Estratto del documento -
▼
Ma egli rispose: “non vi conosco”. L’incontro
con il Signore è al tempo stesso festa e giudizio. In altre parole, nell’ultimo
giorno, al momento di dare inizio al banchetto del Regno, il Signore Gesù
Cristo non potrà non mettere in luce la verità della nostra vita, mediante quel
giudizio che noi confessiamo nel “Credo” (“di nuovo verrà nella gloria per
giudicare i vivi e i morti”), giudizio che è assolutamente necessario affinché
la storia abbia un senso.
In ballo c’è l’ingresso al regno
dei cieli alla venuta del figlio dell’uomo: una casa aperta per chi si sarà fatto
trovare pronto e chiusa per chi si sarà fatto trovare impreparato.
All’interno
si svolge una festa nuziale che non viene descritta: il racconto si chiude infatti
con la scena della porta che rimane chiusa. Non è descritta la gioia delle
ragazze che sono entrate, ma la disperazione di quelle rimaste fuori. Non si descrive
la gioia che si vivrà nel regno dei cieli, cosa che il narratore dà per nota,
ma si vuol far capire quanto è brutto restarne fuori.
▲
Dati forniti -
▼
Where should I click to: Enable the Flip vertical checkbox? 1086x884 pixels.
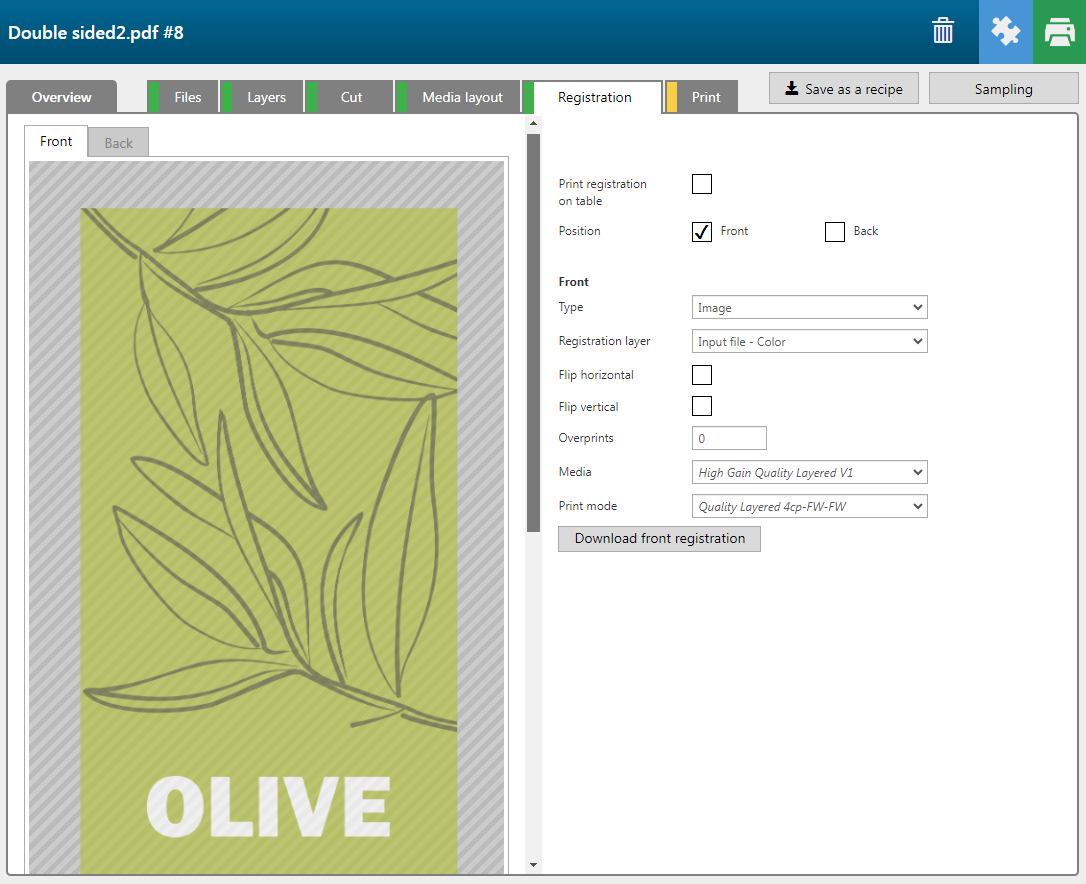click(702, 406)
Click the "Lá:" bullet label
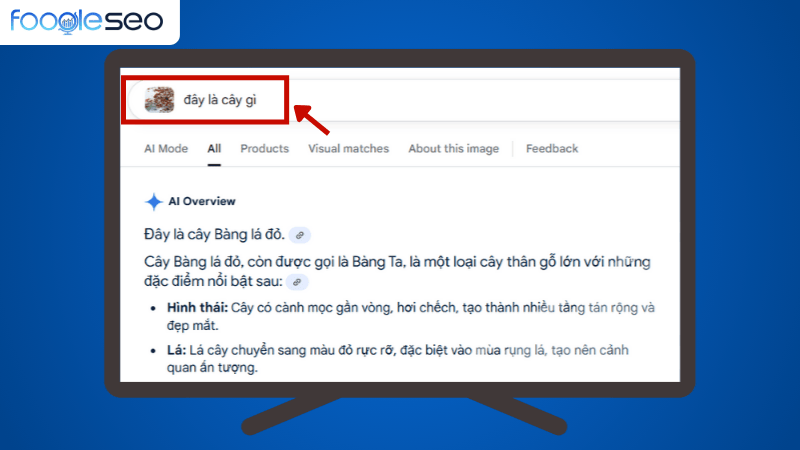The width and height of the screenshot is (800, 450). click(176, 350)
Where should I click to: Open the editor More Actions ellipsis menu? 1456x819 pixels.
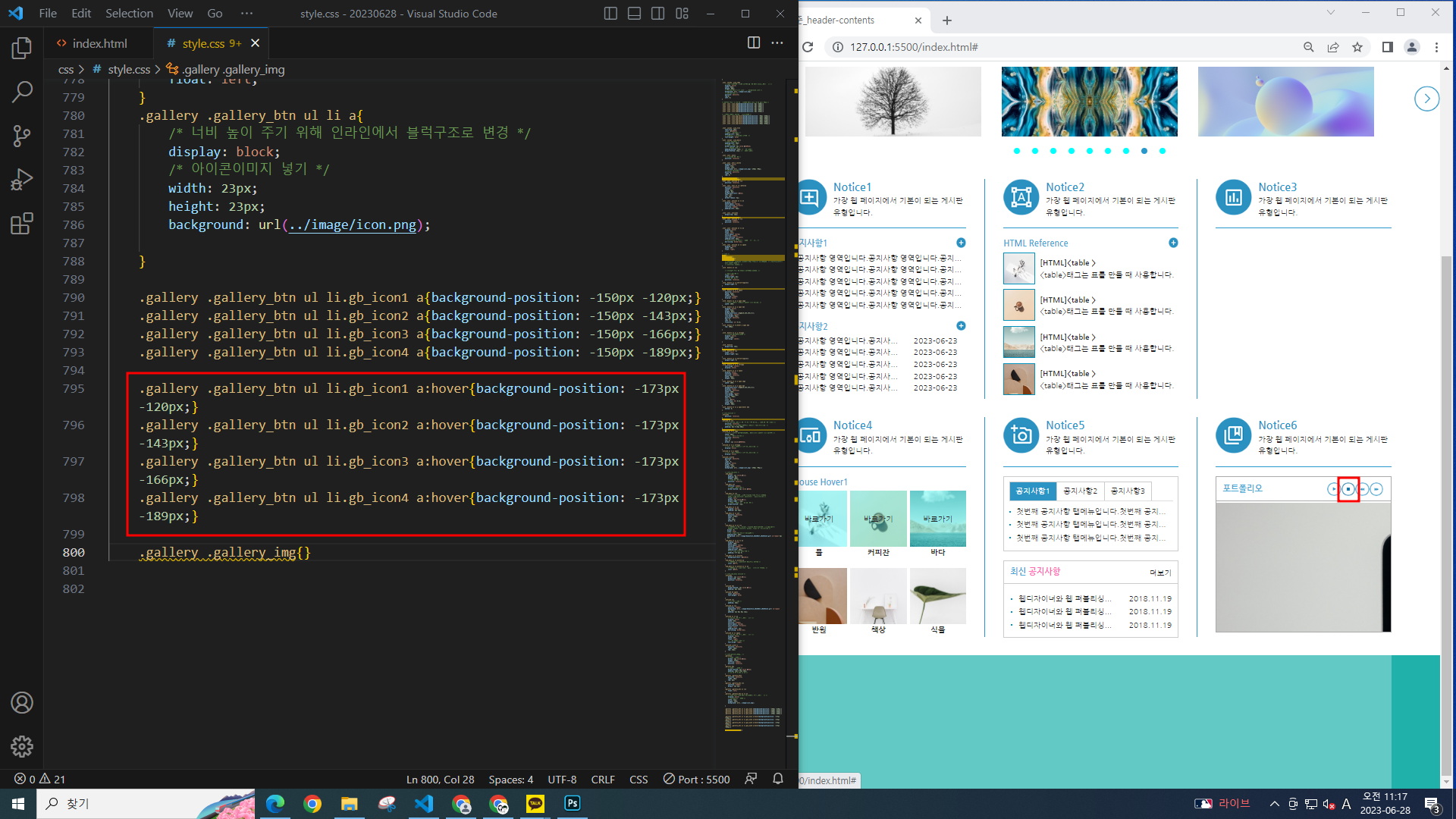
▲
▼
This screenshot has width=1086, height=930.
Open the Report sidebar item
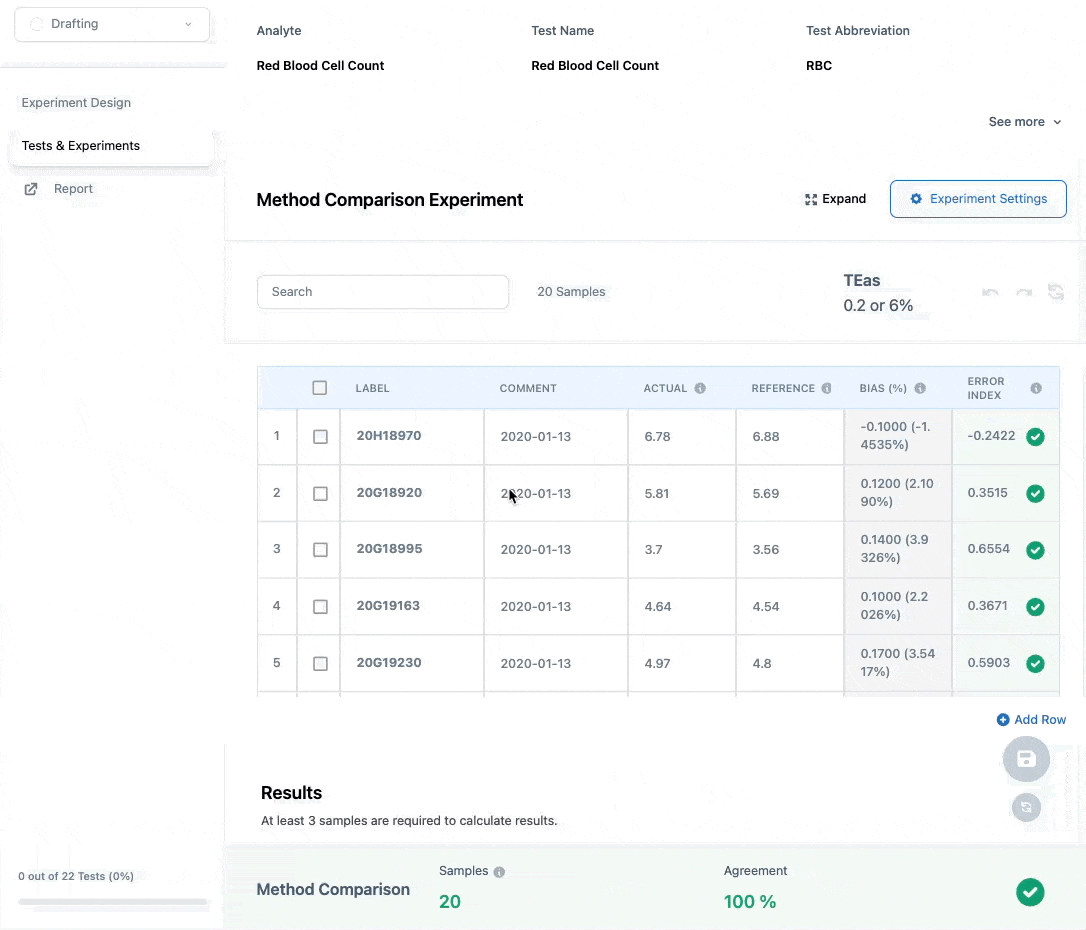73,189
▲
Consegna 1 - Elenca tutte le espressioni che il brano sul regno dei cieli riporta tra virgolette.
Consegna 2 - Trascrivi, tra le righe dei dati, quelle che vanno dalla riga che contiene "Where should I click to: Enable" alla riga che contiene "Where should I click to: Open", entrambe incluse. Lascia fuori le immagini.
Il brano e le righe sono materiale separato e indipendente.

Soluzione 1 -
“non vi conosco”
“Credo”
“di nuovo verrà nella gloria per giudicare i vivi e i morti”

Soluzione 2 -
Where should I click to: Enable the Flip vertical checkbox? 1086x884 pixels.
click(702, 406)
Click the "Lá:" bullet label
The width and height of the screenshot is (800, 450). click(176, 350)
Where should I click to: Open the editor More Actions ellipsis menu? 1456x819 pixels.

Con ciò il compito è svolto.